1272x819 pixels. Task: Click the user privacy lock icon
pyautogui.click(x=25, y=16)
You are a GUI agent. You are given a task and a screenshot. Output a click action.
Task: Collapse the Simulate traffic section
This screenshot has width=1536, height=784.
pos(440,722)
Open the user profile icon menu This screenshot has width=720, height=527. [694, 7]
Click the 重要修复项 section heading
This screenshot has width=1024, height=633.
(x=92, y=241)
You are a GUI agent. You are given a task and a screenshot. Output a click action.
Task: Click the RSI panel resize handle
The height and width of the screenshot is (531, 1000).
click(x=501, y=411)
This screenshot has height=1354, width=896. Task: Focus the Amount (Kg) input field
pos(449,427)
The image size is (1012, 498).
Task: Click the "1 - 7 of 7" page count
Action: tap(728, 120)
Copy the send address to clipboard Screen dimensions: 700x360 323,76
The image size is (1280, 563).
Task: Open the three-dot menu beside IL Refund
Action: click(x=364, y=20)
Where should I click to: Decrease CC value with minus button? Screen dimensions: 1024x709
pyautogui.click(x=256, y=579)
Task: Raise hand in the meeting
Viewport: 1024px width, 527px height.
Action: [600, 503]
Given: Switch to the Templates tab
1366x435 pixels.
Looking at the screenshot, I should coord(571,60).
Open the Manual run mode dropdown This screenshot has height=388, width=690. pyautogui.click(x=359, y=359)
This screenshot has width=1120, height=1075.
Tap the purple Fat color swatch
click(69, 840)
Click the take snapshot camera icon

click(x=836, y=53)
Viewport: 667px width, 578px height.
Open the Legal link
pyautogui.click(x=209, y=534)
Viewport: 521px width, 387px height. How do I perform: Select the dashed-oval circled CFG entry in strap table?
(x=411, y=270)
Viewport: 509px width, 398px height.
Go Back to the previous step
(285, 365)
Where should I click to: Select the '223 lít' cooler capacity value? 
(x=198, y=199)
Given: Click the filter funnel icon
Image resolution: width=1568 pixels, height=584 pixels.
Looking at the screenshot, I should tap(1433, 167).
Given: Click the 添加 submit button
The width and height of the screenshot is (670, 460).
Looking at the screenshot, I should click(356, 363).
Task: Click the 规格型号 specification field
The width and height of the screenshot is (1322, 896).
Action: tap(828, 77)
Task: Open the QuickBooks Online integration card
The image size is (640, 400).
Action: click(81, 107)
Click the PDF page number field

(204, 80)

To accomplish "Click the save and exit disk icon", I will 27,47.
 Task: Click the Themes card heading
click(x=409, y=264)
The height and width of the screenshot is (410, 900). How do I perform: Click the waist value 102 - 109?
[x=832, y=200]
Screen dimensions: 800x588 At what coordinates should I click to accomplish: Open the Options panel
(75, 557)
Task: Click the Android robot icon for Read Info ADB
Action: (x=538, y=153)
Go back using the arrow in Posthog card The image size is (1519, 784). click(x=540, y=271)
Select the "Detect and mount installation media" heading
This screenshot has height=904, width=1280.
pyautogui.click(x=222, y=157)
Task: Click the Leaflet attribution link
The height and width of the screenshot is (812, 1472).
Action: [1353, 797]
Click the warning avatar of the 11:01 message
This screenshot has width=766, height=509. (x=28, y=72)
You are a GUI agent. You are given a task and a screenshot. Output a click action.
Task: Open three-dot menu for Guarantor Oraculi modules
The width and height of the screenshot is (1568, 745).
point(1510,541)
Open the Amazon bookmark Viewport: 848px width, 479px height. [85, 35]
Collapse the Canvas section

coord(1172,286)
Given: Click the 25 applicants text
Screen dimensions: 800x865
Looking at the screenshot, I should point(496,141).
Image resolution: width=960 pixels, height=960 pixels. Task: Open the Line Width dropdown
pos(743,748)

*-*-*

◆ DIRECTION ◆
Change "Leaflet attribution link" to "map attribution link" in the listing, starting with the line with "Open the Manual" and going on through the line with "This screenshot has width=766, height=509.". Give only those lines again, with nothing else altered.

◆ OUTPUT FOR THIS EXERCISE ◆
Open the Manual run mode dropdown This screenshot has height=388, width=690. pyautogui.click(x=359, y=359)
This screenshot has width=1120, height=1075.
Tap the purple Fat color swatch
click(69, 840)
Click the take snapshot camera icon

click(x=836, y=53)
Viewport: 667px width, 578px height.
Open the Legal link
pyautogui.click(x=209, y=534)
Viewport: 521px width, 387px height. How do I perform: Select the dashed-oval circled CFG entry in strap table?
(x=411, y=270)
Viewport: 509px width, 398px height.
Go Back to the previous step
(285, 365)
Where should I click to: Select the '223 lít' cooler capacity value? 
(x=198, y=199)
Given: Click the filter funnel icon
Image resolution: width=1568 pixels, height=584 pixels.
Looking at the screenshot, I should tap(1433, 167).
Given: Click the 添加 submit button
The width and height of the screenshot is (670, 460).
Looking at the screenshot, I should click(356, 363).
Task: Click the 规格型号 specification field
The width and height of the screenshot is (1322, 896).
Action: tap(828, 77)
Task: Open the QuickBooks Online integration card
The image size is (640, 400).
Action: click(81, 107)
Click the PDF page number field

(204, 80)

To accomplish "Click the save and exit disk icon", I will 27,47.
 Task: Click the Themes card heading
click(x=409, y=264)
The height and width of the screenshot is (410, 900). How do I perform: Click the waist value 102 - 109?
[x=832, y=200]
Screen dimensions: 800x588 At what coordinates should I click to accomplish: Open the Options panel
(75, 557)
Task: Click the Android robot icon for Read Info ADB
Action: (x=538, y=153)
Go back using the arrow in Posthog card The image size is (1519, 784). click(x=540, y=271)
Select the "Detect and mount installation media" heading
This screenshot has height=904, width=1280.
pyautogui.click(x=222, y=157)
Task: Click the map attribution link
The height and width of the screenshot is (812, 1472).
Action: [1353, 797]
Click the warning avatar of the 11:01 message
This screenshot has width=766, height=509. (x=28, y=72)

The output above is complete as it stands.